** SOURCE DATA follows **
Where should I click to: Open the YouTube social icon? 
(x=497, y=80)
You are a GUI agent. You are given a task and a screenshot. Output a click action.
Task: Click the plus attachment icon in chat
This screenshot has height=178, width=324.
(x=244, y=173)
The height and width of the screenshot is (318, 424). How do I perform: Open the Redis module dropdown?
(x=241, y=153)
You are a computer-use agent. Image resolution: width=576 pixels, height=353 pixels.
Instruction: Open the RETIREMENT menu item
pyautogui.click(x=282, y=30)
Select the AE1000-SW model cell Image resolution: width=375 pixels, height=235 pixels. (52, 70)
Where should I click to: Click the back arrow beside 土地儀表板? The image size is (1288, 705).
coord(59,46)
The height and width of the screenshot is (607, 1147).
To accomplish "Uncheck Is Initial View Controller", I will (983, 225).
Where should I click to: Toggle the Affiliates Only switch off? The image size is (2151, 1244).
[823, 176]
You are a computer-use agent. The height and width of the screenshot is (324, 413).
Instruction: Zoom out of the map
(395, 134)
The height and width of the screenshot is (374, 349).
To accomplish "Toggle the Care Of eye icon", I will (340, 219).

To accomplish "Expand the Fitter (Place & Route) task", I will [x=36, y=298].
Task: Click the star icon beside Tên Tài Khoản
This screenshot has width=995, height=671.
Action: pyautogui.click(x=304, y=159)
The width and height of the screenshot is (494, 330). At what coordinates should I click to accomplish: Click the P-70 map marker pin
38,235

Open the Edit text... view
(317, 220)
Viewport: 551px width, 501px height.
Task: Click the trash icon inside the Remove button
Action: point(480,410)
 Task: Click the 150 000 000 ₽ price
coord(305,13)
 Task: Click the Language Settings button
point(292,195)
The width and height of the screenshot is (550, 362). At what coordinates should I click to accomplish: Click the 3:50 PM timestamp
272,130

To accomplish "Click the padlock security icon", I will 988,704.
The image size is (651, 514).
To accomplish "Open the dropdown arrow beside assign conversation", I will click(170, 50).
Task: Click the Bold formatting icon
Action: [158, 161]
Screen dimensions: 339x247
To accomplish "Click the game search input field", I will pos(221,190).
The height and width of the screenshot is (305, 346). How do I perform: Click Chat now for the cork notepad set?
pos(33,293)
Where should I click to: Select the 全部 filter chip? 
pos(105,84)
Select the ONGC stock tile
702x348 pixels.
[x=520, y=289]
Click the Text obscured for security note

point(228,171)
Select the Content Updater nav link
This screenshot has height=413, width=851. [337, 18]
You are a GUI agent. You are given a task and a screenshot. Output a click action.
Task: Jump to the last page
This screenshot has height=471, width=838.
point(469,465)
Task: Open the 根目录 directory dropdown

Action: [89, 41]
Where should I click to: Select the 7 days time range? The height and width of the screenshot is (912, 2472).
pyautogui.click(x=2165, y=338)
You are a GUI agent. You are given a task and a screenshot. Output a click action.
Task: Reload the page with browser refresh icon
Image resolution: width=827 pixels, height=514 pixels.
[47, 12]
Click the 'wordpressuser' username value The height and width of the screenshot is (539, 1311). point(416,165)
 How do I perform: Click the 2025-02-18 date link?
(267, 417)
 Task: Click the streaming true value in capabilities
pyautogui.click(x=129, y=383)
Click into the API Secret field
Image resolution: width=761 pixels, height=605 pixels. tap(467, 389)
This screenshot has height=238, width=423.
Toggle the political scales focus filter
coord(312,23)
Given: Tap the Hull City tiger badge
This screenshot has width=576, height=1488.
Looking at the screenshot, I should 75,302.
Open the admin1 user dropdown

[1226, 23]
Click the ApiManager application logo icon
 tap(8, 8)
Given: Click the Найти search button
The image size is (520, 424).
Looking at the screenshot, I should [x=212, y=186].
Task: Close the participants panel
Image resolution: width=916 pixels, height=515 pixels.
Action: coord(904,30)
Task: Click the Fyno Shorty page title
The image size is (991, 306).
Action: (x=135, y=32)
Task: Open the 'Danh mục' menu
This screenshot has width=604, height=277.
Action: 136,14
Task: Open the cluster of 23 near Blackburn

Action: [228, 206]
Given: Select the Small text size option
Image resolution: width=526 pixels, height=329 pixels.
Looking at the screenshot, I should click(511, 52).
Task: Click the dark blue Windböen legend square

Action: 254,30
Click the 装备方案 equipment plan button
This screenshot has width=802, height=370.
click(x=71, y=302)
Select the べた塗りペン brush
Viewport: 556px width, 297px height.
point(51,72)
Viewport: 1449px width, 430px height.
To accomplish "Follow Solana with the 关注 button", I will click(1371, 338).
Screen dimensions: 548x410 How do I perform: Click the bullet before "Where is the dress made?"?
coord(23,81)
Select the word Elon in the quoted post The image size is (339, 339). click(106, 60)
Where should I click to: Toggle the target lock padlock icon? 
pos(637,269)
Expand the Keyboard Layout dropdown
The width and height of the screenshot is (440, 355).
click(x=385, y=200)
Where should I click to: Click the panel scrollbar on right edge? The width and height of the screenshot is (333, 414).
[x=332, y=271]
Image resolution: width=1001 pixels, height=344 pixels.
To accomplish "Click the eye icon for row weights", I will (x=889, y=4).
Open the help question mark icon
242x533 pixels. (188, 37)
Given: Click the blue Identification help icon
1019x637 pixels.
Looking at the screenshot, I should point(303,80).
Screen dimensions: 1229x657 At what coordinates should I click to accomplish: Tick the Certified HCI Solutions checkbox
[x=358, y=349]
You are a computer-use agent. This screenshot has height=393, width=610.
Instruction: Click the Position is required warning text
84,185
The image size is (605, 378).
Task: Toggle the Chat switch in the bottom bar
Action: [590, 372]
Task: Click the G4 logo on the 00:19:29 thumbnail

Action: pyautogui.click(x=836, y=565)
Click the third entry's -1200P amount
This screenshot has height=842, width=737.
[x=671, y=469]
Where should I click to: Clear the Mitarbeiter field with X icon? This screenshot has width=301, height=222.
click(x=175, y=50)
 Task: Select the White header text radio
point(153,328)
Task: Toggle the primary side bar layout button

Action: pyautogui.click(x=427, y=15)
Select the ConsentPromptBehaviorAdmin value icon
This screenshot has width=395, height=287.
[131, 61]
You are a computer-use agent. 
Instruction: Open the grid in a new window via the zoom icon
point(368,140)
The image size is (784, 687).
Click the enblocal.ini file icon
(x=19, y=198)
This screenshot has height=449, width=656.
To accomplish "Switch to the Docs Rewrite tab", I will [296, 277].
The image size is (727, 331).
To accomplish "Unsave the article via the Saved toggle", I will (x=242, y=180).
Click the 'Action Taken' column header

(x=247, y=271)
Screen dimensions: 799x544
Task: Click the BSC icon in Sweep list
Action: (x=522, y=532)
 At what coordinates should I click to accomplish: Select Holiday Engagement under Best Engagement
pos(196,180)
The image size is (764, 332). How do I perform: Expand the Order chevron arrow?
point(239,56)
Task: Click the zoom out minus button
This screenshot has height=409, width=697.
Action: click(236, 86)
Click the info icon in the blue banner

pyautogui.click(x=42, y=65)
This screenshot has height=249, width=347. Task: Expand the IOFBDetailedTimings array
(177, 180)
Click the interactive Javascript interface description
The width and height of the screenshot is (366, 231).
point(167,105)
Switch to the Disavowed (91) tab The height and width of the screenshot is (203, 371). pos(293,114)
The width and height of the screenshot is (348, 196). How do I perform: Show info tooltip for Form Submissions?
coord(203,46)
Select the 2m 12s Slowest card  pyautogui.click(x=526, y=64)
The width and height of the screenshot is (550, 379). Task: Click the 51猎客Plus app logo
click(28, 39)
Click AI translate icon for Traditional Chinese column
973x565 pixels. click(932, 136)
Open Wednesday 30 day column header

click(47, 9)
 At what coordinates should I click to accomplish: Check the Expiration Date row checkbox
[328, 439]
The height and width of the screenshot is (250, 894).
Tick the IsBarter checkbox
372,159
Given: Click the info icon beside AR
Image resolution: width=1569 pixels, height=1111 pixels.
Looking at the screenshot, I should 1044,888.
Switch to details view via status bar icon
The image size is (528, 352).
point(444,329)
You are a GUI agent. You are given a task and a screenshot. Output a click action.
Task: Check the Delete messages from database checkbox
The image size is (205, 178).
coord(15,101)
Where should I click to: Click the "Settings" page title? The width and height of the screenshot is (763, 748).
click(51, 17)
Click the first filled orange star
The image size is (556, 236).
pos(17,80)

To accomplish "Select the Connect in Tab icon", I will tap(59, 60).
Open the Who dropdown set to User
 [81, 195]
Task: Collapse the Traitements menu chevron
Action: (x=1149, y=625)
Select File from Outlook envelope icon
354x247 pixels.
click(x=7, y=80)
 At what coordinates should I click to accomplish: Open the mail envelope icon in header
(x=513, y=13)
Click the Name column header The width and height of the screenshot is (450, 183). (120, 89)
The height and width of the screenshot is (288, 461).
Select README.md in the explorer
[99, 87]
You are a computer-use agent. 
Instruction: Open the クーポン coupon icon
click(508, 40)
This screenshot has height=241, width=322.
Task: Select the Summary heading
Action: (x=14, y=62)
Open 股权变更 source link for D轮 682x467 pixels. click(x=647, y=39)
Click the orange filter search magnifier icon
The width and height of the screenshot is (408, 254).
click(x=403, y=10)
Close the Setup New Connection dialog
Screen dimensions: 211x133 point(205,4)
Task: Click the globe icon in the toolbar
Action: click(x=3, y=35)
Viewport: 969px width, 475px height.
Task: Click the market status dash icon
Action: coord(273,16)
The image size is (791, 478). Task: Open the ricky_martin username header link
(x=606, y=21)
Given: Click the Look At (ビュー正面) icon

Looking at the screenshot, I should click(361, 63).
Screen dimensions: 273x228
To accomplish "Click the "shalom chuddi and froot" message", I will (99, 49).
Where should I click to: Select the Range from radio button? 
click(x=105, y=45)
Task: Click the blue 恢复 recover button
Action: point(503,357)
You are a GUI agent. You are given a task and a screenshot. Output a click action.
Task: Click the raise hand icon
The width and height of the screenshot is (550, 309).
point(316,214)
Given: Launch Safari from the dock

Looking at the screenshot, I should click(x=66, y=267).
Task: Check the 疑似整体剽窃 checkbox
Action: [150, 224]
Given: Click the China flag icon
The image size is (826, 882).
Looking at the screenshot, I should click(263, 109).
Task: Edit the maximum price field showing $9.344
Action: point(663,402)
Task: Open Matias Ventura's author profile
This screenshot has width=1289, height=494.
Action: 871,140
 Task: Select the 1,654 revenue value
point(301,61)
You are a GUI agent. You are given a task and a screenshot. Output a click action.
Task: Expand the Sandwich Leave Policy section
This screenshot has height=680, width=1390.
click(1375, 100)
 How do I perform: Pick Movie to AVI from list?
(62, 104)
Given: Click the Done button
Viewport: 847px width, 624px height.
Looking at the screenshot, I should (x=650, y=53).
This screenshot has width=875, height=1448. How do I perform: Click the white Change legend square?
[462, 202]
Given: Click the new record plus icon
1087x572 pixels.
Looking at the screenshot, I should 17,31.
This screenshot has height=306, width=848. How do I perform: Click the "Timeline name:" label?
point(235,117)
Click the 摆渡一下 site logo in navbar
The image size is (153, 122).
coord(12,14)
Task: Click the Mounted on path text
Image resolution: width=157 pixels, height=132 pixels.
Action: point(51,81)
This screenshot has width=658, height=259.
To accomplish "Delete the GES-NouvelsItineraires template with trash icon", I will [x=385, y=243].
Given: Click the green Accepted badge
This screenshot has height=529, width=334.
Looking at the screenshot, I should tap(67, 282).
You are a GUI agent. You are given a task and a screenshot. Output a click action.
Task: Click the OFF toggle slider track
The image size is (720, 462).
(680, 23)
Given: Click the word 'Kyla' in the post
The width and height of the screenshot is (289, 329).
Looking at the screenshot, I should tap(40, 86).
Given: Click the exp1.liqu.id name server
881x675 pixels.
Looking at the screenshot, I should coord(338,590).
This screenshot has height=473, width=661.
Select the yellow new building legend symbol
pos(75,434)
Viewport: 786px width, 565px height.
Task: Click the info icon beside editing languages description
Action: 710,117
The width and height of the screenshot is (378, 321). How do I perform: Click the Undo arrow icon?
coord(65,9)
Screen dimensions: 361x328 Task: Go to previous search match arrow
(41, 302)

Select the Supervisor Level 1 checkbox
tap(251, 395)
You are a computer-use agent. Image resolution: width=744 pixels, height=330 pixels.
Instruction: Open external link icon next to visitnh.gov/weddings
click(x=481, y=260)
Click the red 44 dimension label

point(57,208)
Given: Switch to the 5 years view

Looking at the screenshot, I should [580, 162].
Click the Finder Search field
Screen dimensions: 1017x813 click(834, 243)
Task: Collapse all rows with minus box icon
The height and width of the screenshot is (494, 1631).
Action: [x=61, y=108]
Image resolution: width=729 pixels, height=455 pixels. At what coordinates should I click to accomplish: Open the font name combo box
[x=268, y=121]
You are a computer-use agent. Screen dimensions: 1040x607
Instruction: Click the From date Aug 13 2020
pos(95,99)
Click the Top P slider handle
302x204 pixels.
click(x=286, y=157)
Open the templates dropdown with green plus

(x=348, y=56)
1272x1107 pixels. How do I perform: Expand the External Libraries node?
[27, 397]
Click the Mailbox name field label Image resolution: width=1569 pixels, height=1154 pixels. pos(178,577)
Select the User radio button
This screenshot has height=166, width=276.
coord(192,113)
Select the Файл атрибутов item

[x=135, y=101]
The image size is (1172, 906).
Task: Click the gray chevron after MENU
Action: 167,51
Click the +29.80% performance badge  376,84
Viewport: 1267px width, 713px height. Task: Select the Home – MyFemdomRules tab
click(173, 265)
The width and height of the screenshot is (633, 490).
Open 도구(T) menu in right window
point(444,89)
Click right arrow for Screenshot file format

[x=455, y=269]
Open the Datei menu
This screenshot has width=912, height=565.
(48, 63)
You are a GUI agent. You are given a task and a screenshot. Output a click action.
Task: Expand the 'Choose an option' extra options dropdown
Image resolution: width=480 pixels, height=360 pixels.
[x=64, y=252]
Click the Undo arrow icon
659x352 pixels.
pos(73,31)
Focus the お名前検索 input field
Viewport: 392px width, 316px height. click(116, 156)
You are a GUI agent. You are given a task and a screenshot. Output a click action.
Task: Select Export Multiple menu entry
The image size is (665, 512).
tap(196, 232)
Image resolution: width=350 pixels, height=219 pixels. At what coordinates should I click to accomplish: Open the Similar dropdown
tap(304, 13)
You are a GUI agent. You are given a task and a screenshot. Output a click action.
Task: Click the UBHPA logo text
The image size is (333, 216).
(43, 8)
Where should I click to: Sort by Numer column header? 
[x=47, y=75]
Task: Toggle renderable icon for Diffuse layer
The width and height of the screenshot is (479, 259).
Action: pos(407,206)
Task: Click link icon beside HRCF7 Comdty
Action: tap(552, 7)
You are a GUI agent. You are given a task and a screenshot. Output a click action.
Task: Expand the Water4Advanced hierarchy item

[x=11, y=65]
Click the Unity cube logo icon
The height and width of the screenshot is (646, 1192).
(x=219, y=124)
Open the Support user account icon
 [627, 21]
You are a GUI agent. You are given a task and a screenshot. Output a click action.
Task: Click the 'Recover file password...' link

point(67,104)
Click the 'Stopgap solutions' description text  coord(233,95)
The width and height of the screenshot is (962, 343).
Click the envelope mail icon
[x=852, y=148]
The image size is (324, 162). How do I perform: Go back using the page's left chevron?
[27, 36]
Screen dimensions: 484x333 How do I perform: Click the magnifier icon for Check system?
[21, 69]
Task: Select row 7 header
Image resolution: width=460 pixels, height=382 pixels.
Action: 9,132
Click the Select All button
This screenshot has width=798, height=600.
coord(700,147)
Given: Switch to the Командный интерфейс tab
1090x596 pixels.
** End of SOURCE DATA **
WHAT IS EXPECTED:
How many lines of the entries above contain the word "computer"? Give the number alone.

RESULT:
7